Le vicomte de Jolival tortilla la mince moustache noire et raide qui, jointe à ses grandes oreilles, lui conférait une ressemblance assez étonnante avec une souris, hocha la tête et soupira :

— Eh bien, par tellement ! Je crois même que je n'ai pas été surpris du tout. Il y avait, autour de ce Kaleb, trop de détails anormaux, trop d'étrangetés pour que ce personnage d'esclave en fuite ne cachât pas une personnalité beaucoup plus distinguée que nous ne le pensions. Je crois, d'ailleurs, vous avoir fait part de mes soupçons à son sujet. Evidemment, je n'allais pas jusqu'à imaginer qu’il ne pût faire qu'un avec le mystérieux époux que l'on vous avait donné, mais cette identité expliquait bien des choses. Tellement même qu'en me trouvant en face de lui j'ai surtout éprouvé le sentiment de satisfaction d'un homme qui voit se résoudre une énigme irritante. En revanche, ajouta-t-il avec un demi-sourire, j'aimerais bien connaître vos impressions à vous. Qu'avez-vous ressenti, Marianne, en face de ce sombre époux.

— Honnêtement, je n'en sais rien, Arcadius. De la surprise, bien sûr, mais au fond une surprise moins désagréable que je ne le craignais. Et même, je vous avoue que je n'ai pas tellement compris ces précautions, ce mystère dont il s'enveloppe...
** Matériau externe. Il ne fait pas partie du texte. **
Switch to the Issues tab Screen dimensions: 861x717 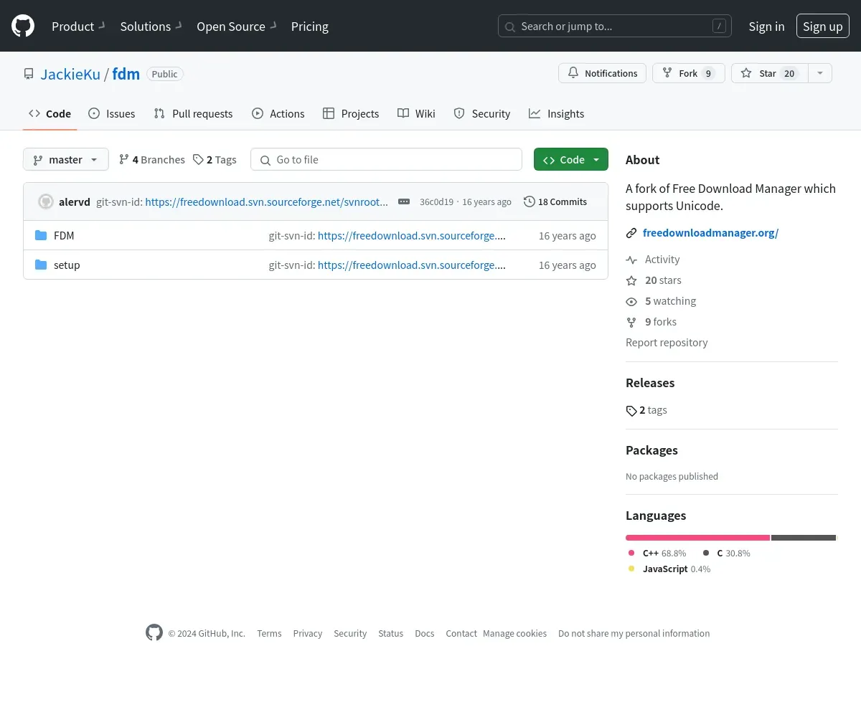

— Je sais ! Vous le lui avez dit. Vous ne comprenez pas parce que vous êtes femme... et parce que cet homme est, malgré la couleur de sa peau, ou peut-être à cause d'elle, d'une exceptionnelle beauté. Le sang noir a renforcé, je dirais presque revirilisé, une race, sinon affaiblie, tout au moins parvenue à cet extrême degré de raffinement qui annonce la décadence. Mais croyez-moi si je vous dis qu'il n'y a pas, au monde, un seul gentilhomme et même un seul homme tout court qui ne le comprenne, ou qui ne comprenne la réaction dramatique de son père en face d'un bébé à la peau noire ! Posez, si vous en avez un jour l'occasion, la question à notre ami Beaufort...

— Jason est d'un pays où l'on réduit les Noirs à l'esclavage, où ils sont traités comme des bêtes de somme...

— Pas partout ! Ne généralisez pas. D'autant plus que les Beaufort n'ont jamais fait partie, autant que je puisse le savoir, de la catégorie des maîtres-bourreaux. J'admets cependant que son éducation puisse influencer sa réponse. Mais, adressez-vous à n'importe quel passant... ou même à moi...

— Vous, mon ami ?

— Mais oui, moi ! J'ai toujours détesté mon épouse légitime, mais s'il m'avait pris fantaisie de lui faire un enfant et qu'elle m'eût servi un moutard couleur de suie, d'autant qu'à son arrivée le prince devait être plus noir encore qu'il ne l'est actuellement, je crois bien, foi de Jolival, que j'aurais moi aussi étranglé Septimanie... et soigneusement caché un fruit aussi exotique.

— On peut avoir la peau sombre et se faire respecter. Othello était un Maure et Venise le portait au pinacle.

Cette fois Jolival se mit à rire, fourra deux doigts dans la poche de son gilet damassé, y pêcha une pincée de tabac et l'approcha de ses narines avec volupté.

— L'ennui avec vous, Marianne, c'est qu'en votre enfance vous avez trop lu Shakespeare... et trop de romans ! Othello, en admettant qu'il soit un personnage réel, était une espèce de génie de la guerre et les grands hommes peuvent se permettre bien des extravagances. Mais croyez-vous que si Napoléon était né avec la peau de bronze de votre bel époux, il serait actuellement sur le trône de France ? Non, n'est-il pas vrai ? Et, pour en revenir au prince, je crois que sa claustration volontaire, cette vie séquestrée qu'il s'imposait sont autant de preuves d'amour envers sa mère. C'est pour elle, pour sa réputation qu'il a accepté ce calvaire et qu'il s'est condamné à ne jamais aimer... J'ai le plus grand respect pour cet homme, Marianne, et aussi pour ce désir poignant de continuer sa lignée en sacrifiant ses plus légitimes aspirations et jusqu'aux besoins normaux de son cœur et de sa nature.